The Impact of Features and Preprocessing on Automatic Text Summarization

Bal, Salih; ŞORA GÜNAL, EFNAN

The Impact of Features and Preprocessing on Automatic Text Summarization

ROMANIAN JOURNAL OF INFORMATION SCIENCE AND TECHNOLOGY, cilt.25, sa.2, ss.117-132, 2022 (SCI-Expanded, Scopus)

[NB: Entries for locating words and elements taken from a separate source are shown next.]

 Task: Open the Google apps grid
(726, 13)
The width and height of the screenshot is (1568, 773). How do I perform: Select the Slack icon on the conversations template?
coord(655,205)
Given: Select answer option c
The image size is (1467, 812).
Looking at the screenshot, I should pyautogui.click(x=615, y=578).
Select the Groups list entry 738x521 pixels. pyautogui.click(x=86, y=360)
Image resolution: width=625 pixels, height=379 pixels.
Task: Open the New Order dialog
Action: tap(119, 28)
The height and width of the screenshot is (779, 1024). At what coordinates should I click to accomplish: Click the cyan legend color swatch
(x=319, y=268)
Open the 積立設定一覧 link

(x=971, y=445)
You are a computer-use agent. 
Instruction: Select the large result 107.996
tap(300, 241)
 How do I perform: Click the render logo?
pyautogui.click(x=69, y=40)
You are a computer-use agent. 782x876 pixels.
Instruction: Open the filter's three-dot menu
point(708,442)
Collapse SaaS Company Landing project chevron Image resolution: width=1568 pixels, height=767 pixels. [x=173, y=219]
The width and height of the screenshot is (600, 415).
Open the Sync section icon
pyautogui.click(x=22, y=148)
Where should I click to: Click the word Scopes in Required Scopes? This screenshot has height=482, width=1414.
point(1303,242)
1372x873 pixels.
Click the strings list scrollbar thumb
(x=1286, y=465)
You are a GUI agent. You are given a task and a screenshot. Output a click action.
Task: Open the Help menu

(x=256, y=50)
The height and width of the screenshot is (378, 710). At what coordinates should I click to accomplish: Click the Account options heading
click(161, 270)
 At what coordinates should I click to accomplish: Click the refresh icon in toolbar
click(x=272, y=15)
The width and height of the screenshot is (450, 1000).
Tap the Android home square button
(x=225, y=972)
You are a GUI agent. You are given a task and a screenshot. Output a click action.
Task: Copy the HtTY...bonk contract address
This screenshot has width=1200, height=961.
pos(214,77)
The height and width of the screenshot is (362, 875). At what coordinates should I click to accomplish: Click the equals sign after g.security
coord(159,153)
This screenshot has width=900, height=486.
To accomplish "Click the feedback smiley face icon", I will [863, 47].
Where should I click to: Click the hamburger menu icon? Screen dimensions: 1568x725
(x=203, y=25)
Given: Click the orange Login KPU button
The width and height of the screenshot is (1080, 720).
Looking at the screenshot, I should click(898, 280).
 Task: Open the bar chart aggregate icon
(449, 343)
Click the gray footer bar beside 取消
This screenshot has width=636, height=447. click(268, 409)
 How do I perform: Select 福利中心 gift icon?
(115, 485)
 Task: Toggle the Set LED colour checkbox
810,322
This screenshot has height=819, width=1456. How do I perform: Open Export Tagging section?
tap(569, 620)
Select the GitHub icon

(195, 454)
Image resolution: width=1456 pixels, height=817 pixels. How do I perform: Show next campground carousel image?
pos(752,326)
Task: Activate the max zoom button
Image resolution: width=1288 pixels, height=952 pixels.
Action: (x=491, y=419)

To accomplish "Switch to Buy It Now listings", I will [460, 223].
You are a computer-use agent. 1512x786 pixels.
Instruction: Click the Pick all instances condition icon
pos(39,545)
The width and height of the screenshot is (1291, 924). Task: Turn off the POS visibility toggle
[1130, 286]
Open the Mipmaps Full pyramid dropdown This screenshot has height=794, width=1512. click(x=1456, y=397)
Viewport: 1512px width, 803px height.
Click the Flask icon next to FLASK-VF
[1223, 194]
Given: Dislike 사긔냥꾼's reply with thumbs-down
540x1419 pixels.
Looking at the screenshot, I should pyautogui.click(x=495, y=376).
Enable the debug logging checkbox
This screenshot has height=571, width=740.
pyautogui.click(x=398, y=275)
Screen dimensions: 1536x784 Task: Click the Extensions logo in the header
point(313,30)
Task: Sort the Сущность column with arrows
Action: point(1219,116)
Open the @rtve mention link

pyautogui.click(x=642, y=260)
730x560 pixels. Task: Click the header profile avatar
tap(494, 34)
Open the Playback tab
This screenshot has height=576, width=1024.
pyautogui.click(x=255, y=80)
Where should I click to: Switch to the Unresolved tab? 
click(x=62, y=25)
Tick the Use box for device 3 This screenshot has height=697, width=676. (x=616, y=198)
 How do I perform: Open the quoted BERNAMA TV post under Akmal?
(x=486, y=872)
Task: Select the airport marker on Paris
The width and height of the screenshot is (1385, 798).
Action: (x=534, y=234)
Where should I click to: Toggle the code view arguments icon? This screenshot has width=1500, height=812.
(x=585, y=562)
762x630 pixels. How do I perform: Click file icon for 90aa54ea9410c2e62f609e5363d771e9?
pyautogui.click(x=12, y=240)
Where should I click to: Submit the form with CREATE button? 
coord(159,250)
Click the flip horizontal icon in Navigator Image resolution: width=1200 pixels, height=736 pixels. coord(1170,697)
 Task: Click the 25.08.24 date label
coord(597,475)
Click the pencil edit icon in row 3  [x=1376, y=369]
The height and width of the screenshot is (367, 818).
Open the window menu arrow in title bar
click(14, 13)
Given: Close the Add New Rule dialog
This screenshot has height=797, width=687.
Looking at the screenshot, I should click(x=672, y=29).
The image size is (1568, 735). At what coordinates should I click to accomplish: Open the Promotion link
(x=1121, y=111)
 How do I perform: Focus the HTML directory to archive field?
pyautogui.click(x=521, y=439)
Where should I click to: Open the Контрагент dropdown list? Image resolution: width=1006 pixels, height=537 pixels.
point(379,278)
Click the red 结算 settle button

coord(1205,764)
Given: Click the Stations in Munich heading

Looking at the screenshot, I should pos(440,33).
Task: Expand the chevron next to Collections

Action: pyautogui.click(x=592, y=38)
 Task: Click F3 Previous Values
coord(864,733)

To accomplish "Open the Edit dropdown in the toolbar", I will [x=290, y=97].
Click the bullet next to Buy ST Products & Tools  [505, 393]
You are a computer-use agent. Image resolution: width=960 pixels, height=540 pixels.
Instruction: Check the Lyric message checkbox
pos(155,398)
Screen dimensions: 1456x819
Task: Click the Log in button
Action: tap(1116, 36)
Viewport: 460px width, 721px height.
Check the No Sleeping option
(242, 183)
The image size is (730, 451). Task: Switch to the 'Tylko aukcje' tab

Yayın Türü: Makale / Tam Makale
Cilt numarası: 25 Sayı: 2
Basım Tarihi: 2022
Dergi Adı: ROMANIAN JOURNAL OF INFORMATION SCIENCE AND TECHNOLOGY
Derginin Tarandığı İndeksler: Science Citation Index Expanded (SCI-EXPANDED), Scopus
Sayfa Sayıları: ss.117-132
Anahtar Kelimeler: Computational linguistics, automatic text summarization, feature extraction, feature selection, machine learning, preprocessing
Eskişehir Osmangazi Üniversitesi Adresli: Evet

Özet

Automatic text summarization obtains a shortened and informative version of a given text without manual intervention based on specific features, preprocessing methods, and decision mechanisms. This paper aims to thoroughly analyze the impact of common features and preprocessing techniques on the performance of automatic text summarization, particularly in the Turkish language. Also, a new distinctive feature based on latent semantic analysis is proposed as another contribution. Two datasets consisting of a total of 120 documents and 1,466 sentences were used for the analysis. Two different success metrics were utilized to assess the performance of automatic text summarization. A set of comprehensive experimental studies revealed the optimal feature subset and the most useful preprocessing methods that can improve the summarization performance. Moreover, it has been verified that the proposed feature further improves the performance.